Monday marked the 21st anniversary of the Supreme Court decision that allowed people with disabilities the right to live in their community and not be subject to unjustified isolation. But advocates said much more must be done, especially in the age of COVID-19.
The Center for Disability Rights hosted a webinar Monday that looked at the impact of the Olmstead v. L.C. decision, and attendees discussed ways to ensure that everyone has a right to live and participate in the community.
Britney Wilson of the National Center for Law and Economic Justice said her aunt, who was in a nursing home, lost her life to the new coronavirus.
She said this shows what happens when you lock people away and treat them like they don’t exist.
“I think the crisis has illustrated everything that the disability community has been saying for decades,” she said.
Gregg Beratan, CDR’s director of advocacy, said the impact of institutionalization is especially noteworthy during the coronavirus pandemic by the disproportionate number of deaths in nursing homes.

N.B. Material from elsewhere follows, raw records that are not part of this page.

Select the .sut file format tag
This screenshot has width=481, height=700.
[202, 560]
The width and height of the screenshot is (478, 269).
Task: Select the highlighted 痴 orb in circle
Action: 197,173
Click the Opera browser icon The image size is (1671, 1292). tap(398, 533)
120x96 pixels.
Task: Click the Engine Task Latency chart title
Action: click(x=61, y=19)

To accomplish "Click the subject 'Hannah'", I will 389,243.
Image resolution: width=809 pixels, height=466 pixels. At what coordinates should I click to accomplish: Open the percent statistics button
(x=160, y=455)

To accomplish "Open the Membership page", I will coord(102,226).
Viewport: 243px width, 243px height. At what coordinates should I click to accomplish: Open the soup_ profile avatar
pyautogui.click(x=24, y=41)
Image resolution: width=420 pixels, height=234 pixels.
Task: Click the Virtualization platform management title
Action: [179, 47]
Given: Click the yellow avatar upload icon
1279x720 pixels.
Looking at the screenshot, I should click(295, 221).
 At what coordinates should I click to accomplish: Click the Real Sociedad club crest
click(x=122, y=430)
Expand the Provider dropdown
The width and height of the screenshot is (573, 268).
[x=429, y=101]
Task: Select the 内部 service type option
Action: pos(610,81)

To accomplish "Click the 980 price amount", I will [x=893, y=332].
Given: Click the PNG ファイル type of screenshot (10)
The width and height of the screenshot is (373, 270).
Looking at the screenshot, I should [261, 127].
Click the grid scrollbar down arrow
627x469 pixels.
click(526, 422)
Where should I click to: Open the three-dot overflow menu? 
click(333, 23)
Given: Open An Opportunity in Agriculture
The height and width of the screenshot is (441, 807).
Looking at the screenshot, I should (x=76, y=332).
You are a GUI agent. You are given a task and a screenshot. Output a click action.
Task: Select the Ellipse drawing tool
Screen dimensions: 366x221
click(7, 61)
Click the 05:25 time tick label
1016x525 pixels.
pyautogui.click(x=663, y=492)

“If we take one lesson from this crisis, it’s that we can’t warehouse humans. Disabled people have a right to community,” he said.
Looking ahead, the center’s national policy director, Dara Baldwin, said much like the Black Lives Matter movement, people in the disability community need to take charge to make sure that disabled people and the elderly get adequate care.
“It is specifically irritating in the disability community when you have a bunch of able-bodied white, wealthy privileged people who are at the center of being in charge of what happens to disabled bodies,” she said.
CDR is advocating for passage of the Disability Integration Act, which would provide home- and community-based services to people with disabilities and senior citizens as an alternative to institutionalization.